▶ Recorded data:
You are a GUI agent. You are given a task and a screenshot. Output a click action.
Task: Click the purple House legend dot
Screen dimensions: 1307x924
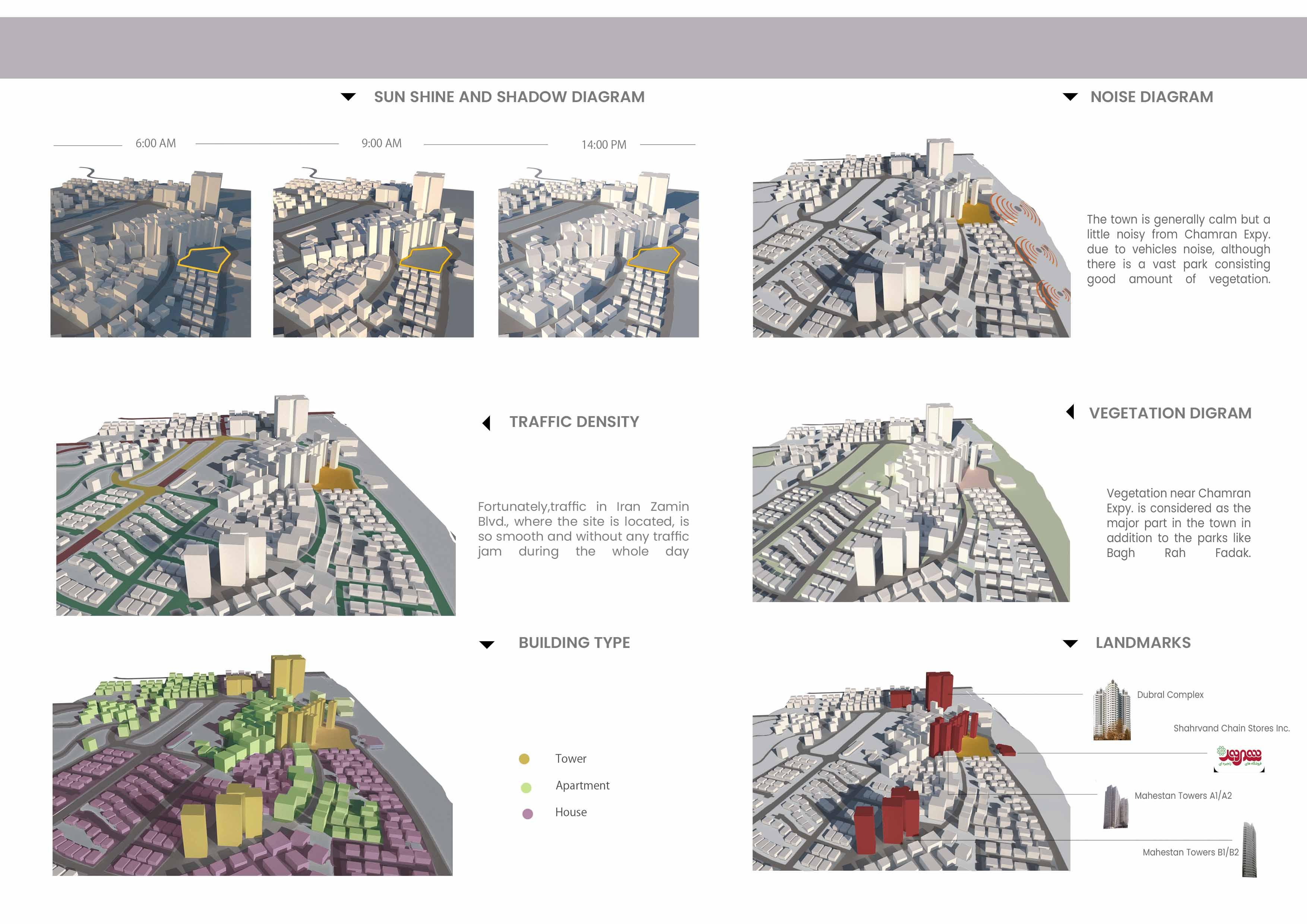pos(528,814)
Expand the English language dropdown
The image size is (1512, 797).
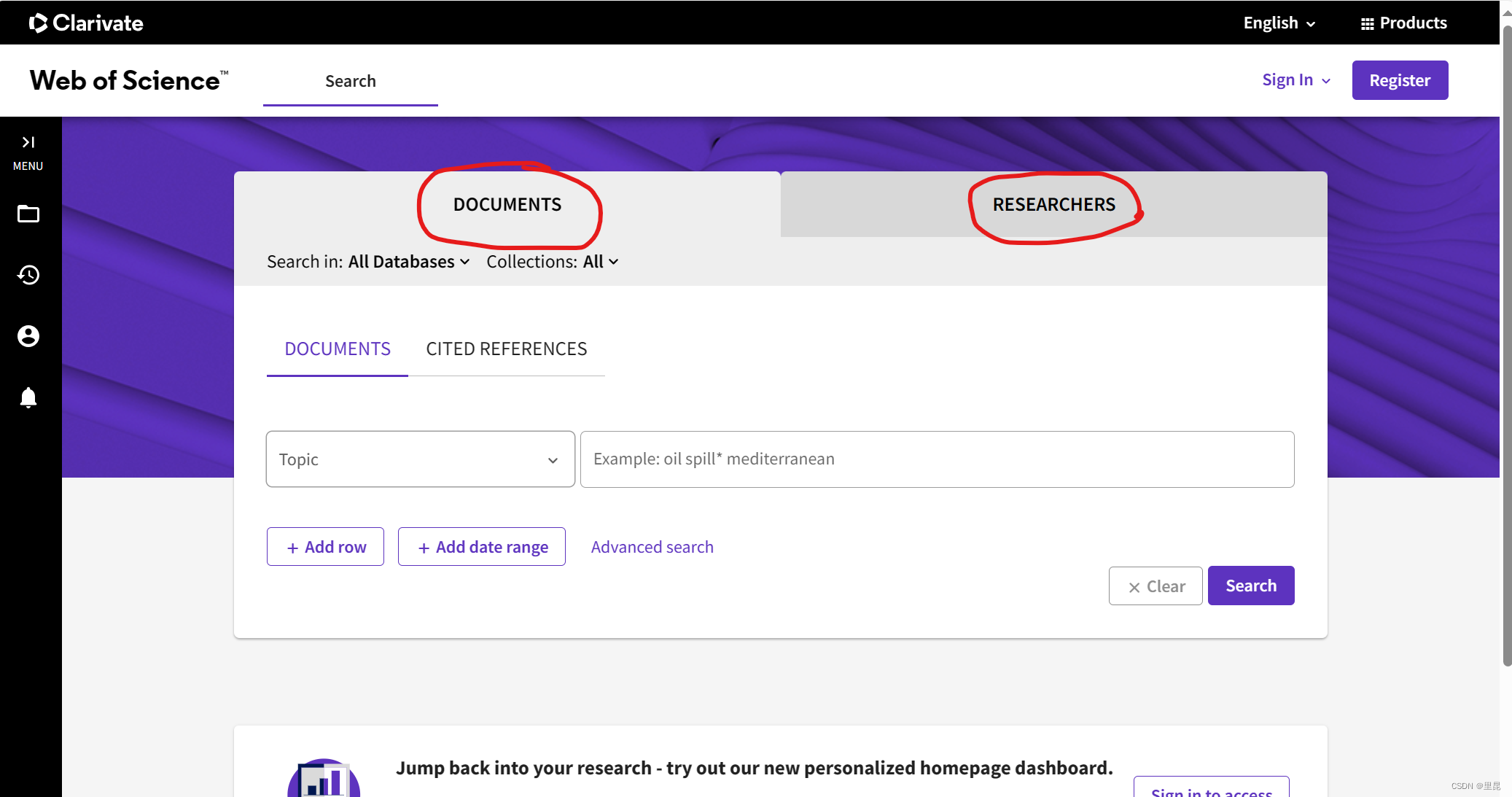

▶ To be done: Identify every line of the records that contains the string "given" and copy each one.

▶ Completed task:
You are a GUI agent. You are given a task and a screenshot. Output a click action.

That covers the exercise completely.